Was verbirgt sich hinter dem Zauberwort "Gender"?
Gender Mainstreaming geht von der Erkenntnis aus, dass eine tatsächliche Gleichstellung von Frau und Mann nur dann erreicht werden kann, wenn die Geschlechterperspektive bei allen Entscheidungen - in Politik, Wirtschaft und Gesellschaft - berücksichtigt wird.
Für Gender Mainstreaming gibt es keine prägnante deutsche Übersetzung. "Gender" bezeichnet einfach das "soziale Geschlecht" und "Mainstreaming" bedeutet, bestimmte Fragestellungen, Kriterien usw. in den "Hauptstrom" einfliessen zu lassen.
Zentral beim Gender Mainstreaming ist, die Gender-Optik in den betrieblichen Alltag zu integrieren.
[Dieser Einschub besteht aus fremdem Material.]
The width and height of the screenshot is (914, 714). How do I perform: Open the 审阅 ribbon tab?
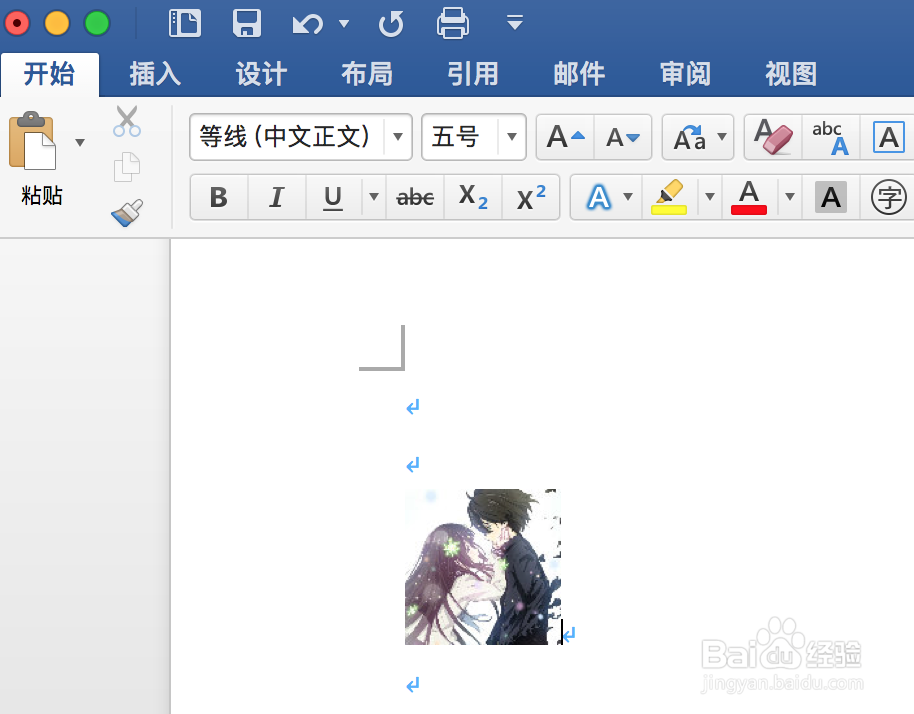coord(684,73)

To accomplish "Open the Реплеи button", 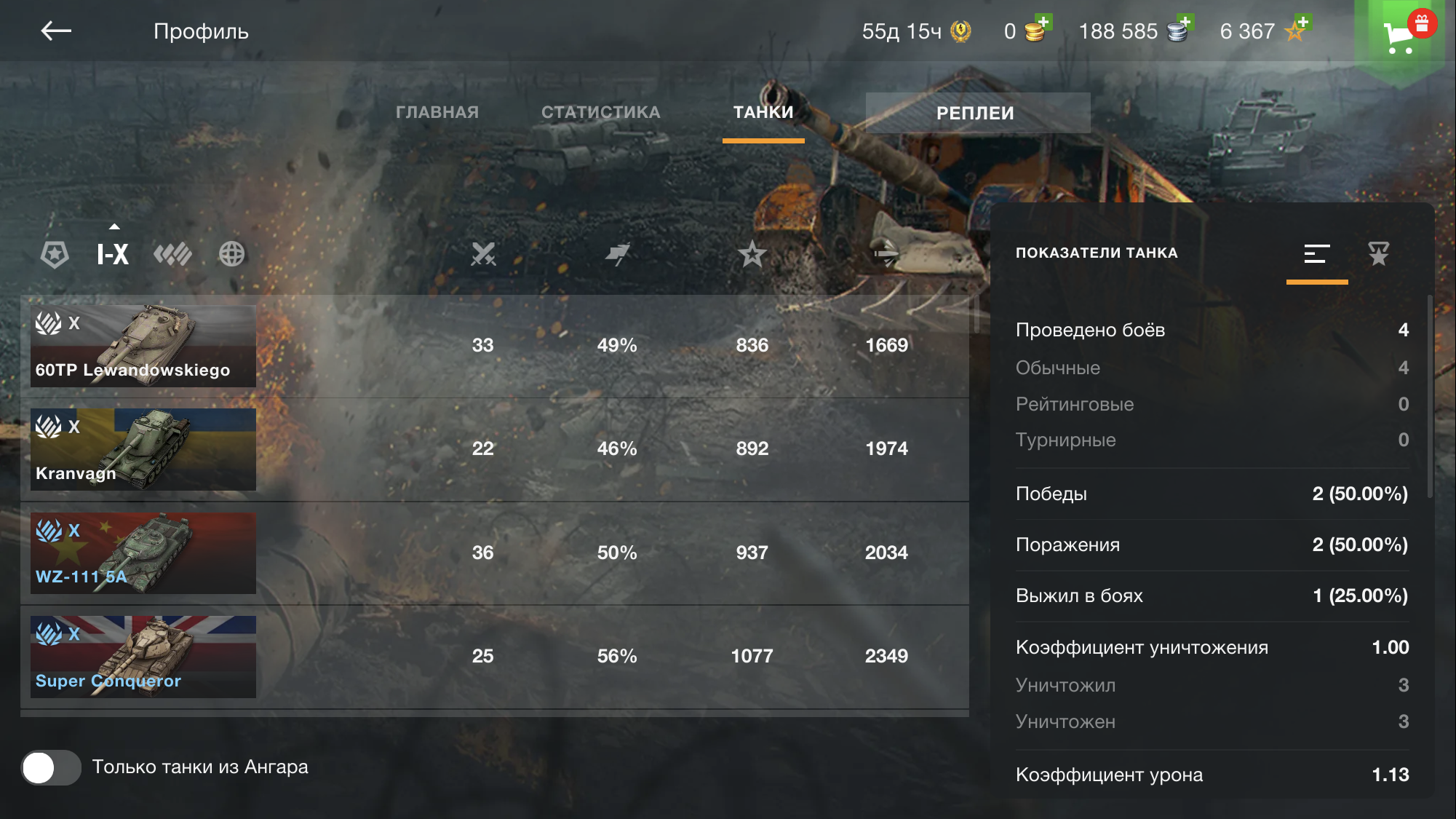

Aufgrund bisheriger Erfahrungen betreffend betrieblicher und gewerkschaftlicher Gleichstellungsarbeit entstand die Idee, die Umsetzung mittels Gleichstellungs-Controlling zu erproben.
Was bedeutet nun Gleichstellungs-Controlling?
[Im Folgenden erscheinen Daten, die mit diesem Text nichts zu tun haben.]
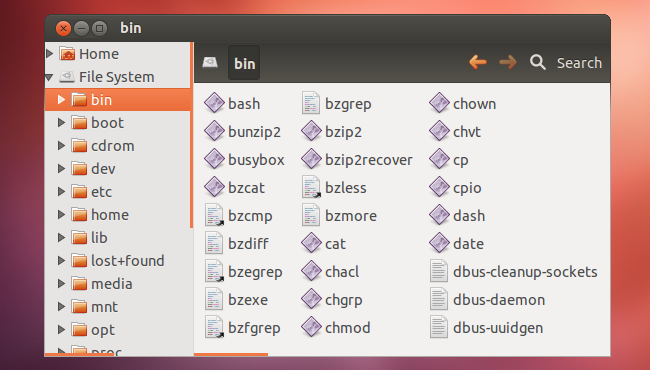This screenshot has width=650, height=370.
Task: Expand the Home tree node
Action: (x=50, y=53)
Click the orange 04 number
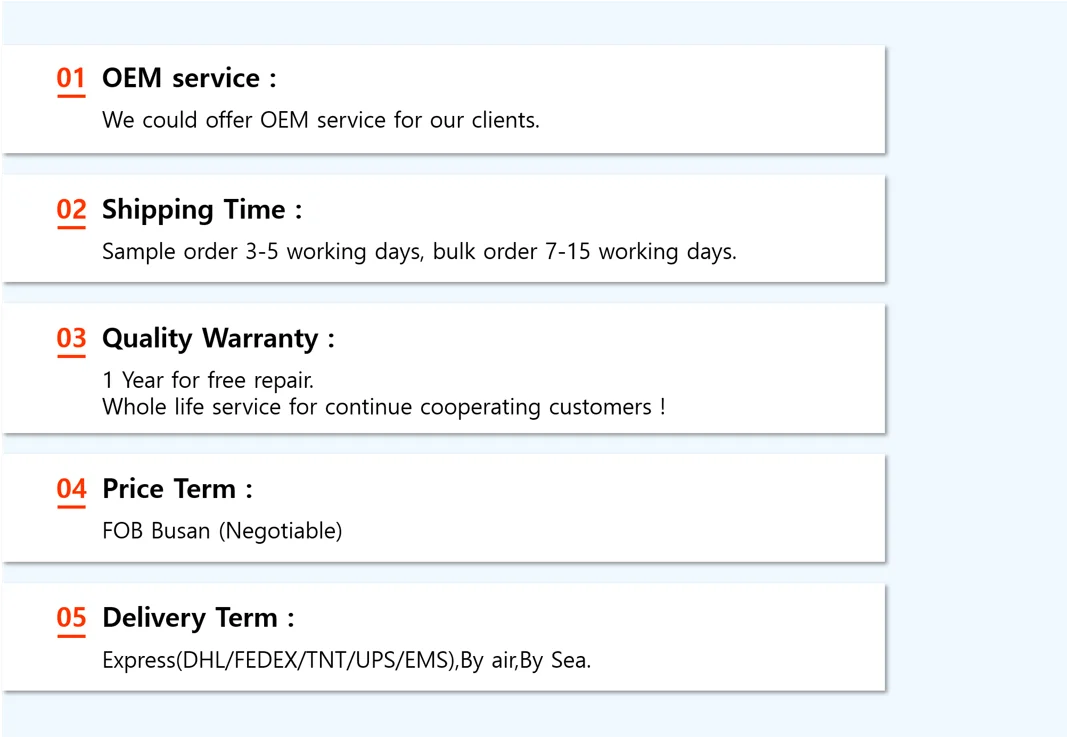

Gleichstellungs-Controlling ist ein Instrument des Gender Mainstreamings, welches die Anliegen der Gleichstellung langfristig, nachhaltig und umfassend in der Organisation verankert. Das bedeutet demnach die Integration von Gleichstellungszielen in die routinemässigen Planungs- und Steuerungsprozesse einer Organisation. Damit wird Gleichstellung als Querschnittaufgabe verankert und die Umsetzungsverantwortung den Führungskräften und EntscheidungsträgerInnen übertragen; in Form von
- verbindlichen und überprüfbaren Gleichstellungszielen;
- verbindlichen und überprüfbaren Gleichstellungsmassnahmen;
- verbindlichen und permanenter nicht delegierbarer Führungsaufgaben.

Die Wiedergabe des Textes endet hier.